:: Dataset records
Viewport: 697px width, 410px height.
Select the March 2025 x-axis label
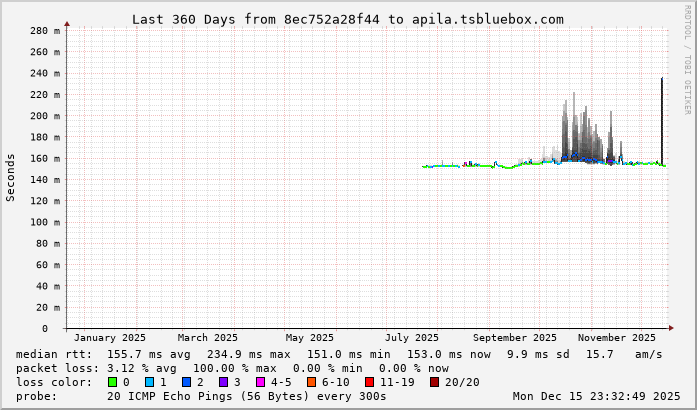pyautogui.click(x=208, y=338)
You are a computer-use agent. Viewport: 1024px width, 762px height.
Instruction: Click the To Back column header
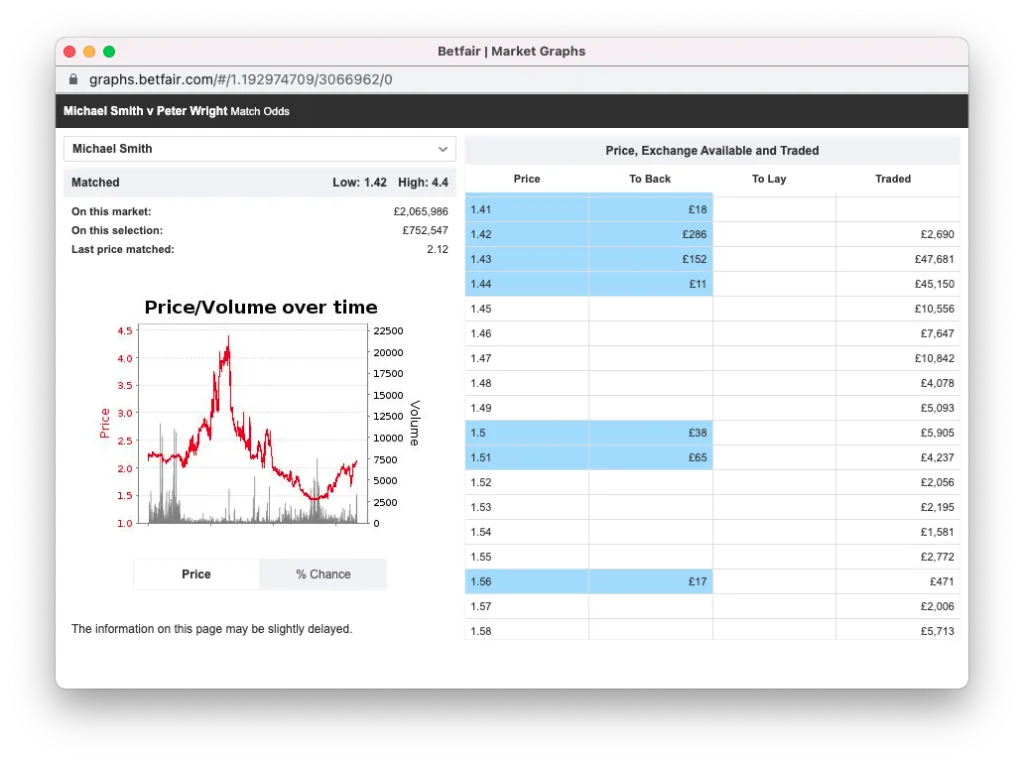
::::
● Exercise:
Scale the material above by writing out all of its lines again, multiplying each click coordinate by 0.2 and rounding to whole numbers with halves rounded up. Omit the pictures from your answer.

● The response:
Viewport: 697px width, 410px height.
Select the March 2025 x-axis label
pyautogui.click(x=42, y=68)
You are a computer-use agent. Viewport: 1024px width, 762px height.
Instruction: Click the To Back column header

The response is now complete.